Kenya is back in the business of assembling vehicles after Volkswagen South Africa on Wednesday signed a deal with the Kenyan government aimed at establishing an assembly plant in Thika - an industrial town northeast of the capital Nairobi.

VW South Africa said in a statement it would assemble its popular Polo Vivo model there, in collaboration with local carmaker Kenya Vehicle Manufacturers (KVM), in which the government is a major shareholder.

Volkswagen South Africa chief executive Thomas Schäfer noted that the world's biggest carmaker by numbers believed in Kenya's potential to develop "a very big fully-fledged" automotive industry. "The East African Community has got the potential, and today is the first step in this direction that we want to take with our passenger cars," Schafer said.

Growth market?

Volkswagen's return to Kenya comes more than four decades after the German auto giant stopped production in the country in the 1970s. It will join other brands already operating in Kenya, including Isuzu, Toyota, Nissan and Mitsubishi.

According to VW, it was planned to initially assemble up to 5,000 Polo Vivo models, making Thika the carmakers third production site in Africa, after South Africa and Nigeria.

:: Supplied data ::
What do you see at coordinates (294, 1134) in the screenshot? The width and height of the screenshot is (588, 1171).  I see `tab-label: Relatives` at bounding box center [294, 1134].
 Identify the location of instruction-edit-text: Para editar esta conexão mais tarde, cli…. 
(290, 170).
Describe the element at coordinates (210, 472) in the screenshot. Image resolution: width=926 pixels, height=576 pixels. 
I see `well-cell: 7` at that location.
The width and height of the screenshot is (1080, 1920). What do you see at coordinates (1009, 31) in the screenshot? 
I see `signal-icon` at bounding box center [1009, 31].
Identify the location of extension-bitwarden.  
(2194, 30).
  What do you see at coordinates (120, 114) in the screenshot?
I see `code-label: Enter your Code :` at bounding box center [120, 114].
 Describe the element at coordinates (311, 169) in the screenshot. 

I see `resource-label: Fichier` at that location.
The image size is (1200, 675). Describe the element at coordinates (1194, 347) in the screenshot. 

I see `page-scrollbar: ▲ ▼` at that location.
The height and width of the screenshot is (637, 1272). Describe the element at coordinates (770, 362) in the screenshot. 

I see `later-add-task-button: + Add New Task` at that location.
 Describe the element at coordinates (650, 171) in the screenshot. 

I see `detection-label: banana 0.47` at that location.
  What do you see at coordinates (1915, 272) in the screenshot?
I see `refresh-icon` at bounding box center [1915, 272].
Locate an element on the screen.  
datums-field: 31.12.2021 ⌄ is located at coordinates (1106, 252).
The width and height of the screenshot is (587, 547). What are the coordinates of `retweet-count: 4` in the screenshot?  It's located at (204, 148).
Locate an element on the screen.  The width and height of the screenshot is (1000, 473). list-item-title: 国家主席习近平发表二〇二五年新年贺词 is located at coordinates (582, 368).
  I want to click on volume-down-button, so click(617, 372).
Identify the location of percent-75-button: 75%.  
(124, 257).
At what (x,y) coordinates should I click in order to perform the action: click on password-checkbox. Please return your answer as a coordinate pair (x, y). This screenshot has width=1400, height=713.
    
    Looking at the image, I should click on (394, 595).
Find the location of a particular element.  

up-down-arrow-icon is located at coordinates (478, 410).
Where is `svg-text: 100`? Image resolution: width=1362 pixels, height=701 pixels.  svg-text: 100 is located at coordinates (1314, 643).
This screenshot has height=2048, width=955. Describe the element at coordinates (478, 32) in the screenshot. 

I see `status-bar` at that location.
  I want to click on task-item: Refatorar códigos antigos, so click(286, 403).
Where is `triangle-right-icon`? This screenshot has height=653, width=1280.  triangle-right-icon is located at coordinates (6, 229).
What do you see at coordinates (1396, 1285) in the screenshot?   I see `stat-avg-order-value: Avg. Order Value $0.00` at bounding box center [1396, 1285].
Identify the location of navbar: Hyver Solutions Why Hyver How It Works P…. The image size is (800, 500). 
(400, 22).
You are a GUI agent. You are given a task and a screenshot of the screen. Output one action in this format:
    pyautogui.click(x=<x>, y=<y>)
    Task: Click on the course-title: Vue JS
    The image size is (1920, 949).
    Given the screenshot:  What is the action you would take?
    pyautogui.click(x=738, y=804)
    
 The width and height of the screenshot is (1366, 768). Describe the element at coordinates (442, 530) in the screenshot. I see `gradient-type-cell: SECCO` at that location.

:: Explore the material ::
1. Return every line of the records that contains the string "title", treating uppercase and lowercase as different.
2. Go on with the passage about Volkswagen's new assembly plant in Kenya, starting after its last sentence.

:: Task results ::
1.
Locate an element on the screen.  The width and height of the screenshot is (1000, 473). list-item-title: 国家主席习近平发表二〇二五年新年贺词 is located at coordinates (582, 368).
    Task: Click on the course-title: Vue JS

2.
After meeting VW executives in Nairobi on Wednesday, Kenyan President Uhuru Kenyatta said: "I am happy to welcome back the Volkswagen Group, currently the largest car manufacturer in the world, back to Kenya."

Even though VW hopes to boost its sales across the East African region, Kenya's car market is dominated by low-priced second-hand imports from countries such as Japan. Kenya itself mostly assembles trucks, pick-ups and buses from kits supplied by foreign manufacturers.

Data from the Kenya National Bureau of Statistics have shown, however, that the number of vehicles assembled between January and April was down 31 percent year-on-year to 2,258 vehicles. VW's partner KVM has attributed the slowdown to tough economic conditions for buyers, including high interest rates and cuts in government spending.

Neither the Kenyan government nor VW said how much the German carmaker would invest in Thika and what the plant's full production capacity would be.